Case Study

Facebook October 2021: 6 hours, $100M+ revenue, $60B market cap

On Monday 4 October 2021, a routine BGP maintenance command inadvertently withdrew all of Facebook's route advertisements from the global internet. The result was approximately six hours during which Facebook, Instagram, WhatsApp, Messenger, Workplace, and Oculus were unreachable globally. The cascade through Facebook's own internal systems substantially complicated the recovery, including a widely reported failure of physical badge access at the affected data centers. Direct ad revenue loss was estimated above $100 million; one-day market cap dropped roughly $60 billion.

Timeline

What happened, hour by hour

TimeEvent
11:39 ET (15:39 UTC)Routine maintenance command withdraws all Facebook BGP routes
~11:40 ETGlobal internet cannot reach Facebook DNS; Facebook, Instagram, WhatsApp, Messenger all unreachable
12:00 ETExternal monitoring widely picks up the outage; Cloudflare and others publish analyses
12:30 to 17:00Facebook engineers attempt remote recovery, blocked by their own tooling depending on now-unreachable services
17:00 to 17:50On-site engineers physically reach the affected routers and restore BGP advertisements
17:50 ETServices begin restoration; full recovery takes additional time as caches refresh
Following daysTelegram reports 70M new signups; Signal reports temporary growth spike

Timeline from Facebook's official post-incident write-up and contemporaneous reporting from Cloudflare.

Root Cause

The BGP withdrawal and the recovery cascade

During a routine maintenance operation, an engineer issued a command intended to assess global backbone capacity. A bug in the audit tooling that should have validated the command failed to catch a misconfigured variant of it. The command propagated and withdrew all of Facebook's BGP route advertisements from the global routing table. With no routes advertised, the global internet could not reach any of Facebook's DNS servers, which meant DNS resolution for facebook.com, instagram.com, whatsapp.com, and all other Facebook-controlled domains failed worldwide.

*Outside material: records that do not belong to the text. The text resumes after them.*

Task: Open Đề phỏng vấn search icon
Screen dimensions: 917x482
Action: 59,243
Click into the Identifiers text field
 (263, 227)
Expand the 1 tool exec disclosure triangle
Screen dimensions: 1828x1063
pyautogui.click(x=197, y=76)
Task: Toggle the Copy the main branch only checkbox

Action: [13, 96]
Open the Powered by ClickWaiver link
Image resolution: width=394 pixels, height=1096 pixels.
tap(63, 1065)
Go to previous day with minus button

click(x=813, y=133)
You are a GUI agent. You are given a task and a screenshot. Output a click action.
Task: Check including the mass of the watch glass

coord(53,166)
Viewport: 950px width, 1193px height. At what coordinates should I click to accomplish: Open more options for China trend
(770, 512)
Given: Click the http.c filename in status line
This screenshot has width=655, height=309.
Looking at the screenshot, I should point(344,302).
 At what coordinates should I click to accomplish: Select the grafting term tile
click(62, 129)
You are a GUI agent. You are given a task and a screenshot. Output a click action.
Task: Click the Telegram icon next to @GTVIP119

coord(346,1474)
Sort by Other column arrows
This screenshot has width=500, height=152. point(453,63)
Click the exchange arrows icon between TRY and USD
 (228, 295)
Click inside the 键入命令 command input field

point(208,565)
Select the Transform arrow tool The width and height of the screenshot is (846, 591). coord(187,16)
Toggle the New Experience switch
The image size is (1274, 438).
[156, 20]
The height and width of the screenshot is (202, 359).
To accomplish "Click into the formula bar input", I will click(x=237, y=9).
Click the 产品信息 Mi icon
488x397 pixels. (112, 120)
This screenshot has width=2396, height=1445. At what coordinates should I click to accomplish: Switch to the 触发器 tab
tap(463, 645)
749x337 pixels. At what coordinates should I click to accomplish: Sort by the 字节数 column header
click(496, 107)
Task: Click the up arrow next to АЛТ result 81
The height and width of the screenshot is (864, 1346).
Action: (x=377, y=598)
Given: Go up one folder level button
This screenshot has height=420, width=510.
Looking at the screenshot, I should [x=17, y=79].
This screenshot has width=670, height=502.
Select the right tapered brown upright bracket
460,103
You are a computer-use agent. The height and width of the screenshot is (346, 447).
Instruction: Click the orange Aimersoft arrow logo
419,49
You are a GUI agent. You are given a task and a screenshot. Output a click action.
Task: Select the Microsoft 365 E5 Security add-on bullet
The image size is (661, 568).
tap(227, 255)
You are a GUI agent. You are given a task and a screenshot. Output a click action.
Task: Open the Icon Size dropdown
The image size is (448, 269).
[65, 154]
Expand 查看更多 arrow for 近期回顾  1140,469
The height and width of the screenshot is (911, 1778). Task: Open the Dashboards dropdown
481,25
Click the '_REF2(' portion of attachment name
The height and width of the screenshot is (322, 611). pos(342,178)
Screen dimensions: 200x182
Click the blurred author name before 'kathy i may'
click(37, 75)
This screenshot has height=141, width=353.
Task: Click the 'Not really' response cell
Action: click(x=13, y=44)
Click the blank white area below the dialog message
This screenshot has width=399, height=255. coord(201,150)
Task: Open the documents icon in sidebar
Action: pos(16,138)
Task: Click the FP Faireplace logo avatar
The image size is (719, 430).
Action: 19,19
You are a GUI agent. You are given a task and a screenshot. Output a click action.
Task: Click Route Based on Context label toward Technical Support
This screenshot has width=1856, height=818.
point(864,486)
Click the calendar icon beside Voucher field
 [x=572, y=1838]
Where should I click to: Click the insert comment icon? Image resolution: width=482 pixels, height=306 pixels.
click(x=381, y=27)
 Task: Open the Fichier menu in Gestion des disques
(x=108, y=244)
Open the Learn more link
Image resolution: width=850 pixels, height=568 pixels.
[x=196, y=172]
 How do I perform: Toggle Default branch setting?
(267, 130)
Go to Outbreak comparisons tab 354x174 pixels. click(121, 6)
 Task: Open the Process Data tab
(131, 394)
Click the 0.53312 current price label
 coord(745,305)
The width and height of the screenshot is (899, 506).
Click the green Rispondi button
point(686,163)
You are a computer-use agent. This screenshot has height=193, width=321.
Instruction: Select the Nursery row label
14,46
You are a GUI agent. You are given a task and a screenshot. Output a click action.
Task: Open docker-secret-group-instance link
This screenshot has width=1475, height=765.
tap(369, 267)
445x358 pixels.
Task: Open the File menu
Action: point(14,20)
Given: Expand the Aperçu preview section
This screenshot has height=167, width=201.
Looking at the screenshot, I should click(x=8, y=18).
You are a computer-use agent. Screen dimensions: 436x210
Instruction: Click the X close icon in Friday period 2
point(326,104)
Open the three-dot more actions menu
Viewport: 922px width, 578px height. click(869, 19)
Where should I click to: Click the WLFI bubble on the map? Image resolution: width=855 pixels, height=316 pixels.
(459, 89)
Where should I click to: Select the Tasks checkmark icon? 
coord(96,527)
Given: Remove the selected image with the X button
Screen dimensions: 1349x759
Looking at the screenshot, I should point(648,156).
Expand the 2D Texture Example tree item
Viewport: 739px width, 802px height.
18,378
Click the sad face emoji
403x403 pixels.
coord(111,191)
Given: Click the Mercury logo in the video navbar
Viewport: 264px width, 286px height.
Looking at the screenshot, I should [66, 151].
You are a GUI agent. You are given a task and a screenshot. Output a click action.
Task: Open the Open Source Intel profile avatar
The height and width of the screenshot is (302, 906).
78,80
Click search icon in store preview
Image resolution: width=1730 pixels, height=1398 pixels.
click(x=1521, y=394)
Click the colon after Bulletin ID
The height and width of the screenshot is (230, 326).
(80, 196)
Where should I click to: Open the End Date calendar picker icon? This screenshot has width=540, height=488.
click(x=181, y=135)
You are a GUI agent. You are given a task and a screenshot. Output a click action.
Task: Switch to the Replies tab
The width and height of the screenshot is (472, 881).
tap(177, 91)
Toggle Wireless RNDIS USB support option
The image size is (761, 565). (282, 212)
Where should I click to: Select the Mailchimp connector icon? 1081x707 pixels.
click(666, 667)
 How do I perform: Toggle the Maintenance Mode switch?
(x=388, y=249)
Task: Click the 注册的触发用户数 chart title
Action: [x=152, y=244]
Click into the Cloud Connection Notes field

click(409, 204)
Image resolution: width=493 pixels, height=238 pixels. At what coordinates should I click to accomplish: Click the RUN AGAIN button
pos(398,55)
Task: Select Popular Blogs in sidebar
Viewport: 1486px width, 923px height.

The recovery would have been straightforward in principle: re-advertise the routes. In practice, Facebook's own internal communication and operational tooling ran on the same network as the customer-facing services, so engineers could not reach the affected routers remotely. The badge access system that controlled physical entry to the data center buildings, also running on the same internal network, was reportedly affected, complicating physical access for the on-site response. Recovery required physically reaching the affected routers and restoring the route advertisements manually, which took several hours longer than the underlying technical problem would have required.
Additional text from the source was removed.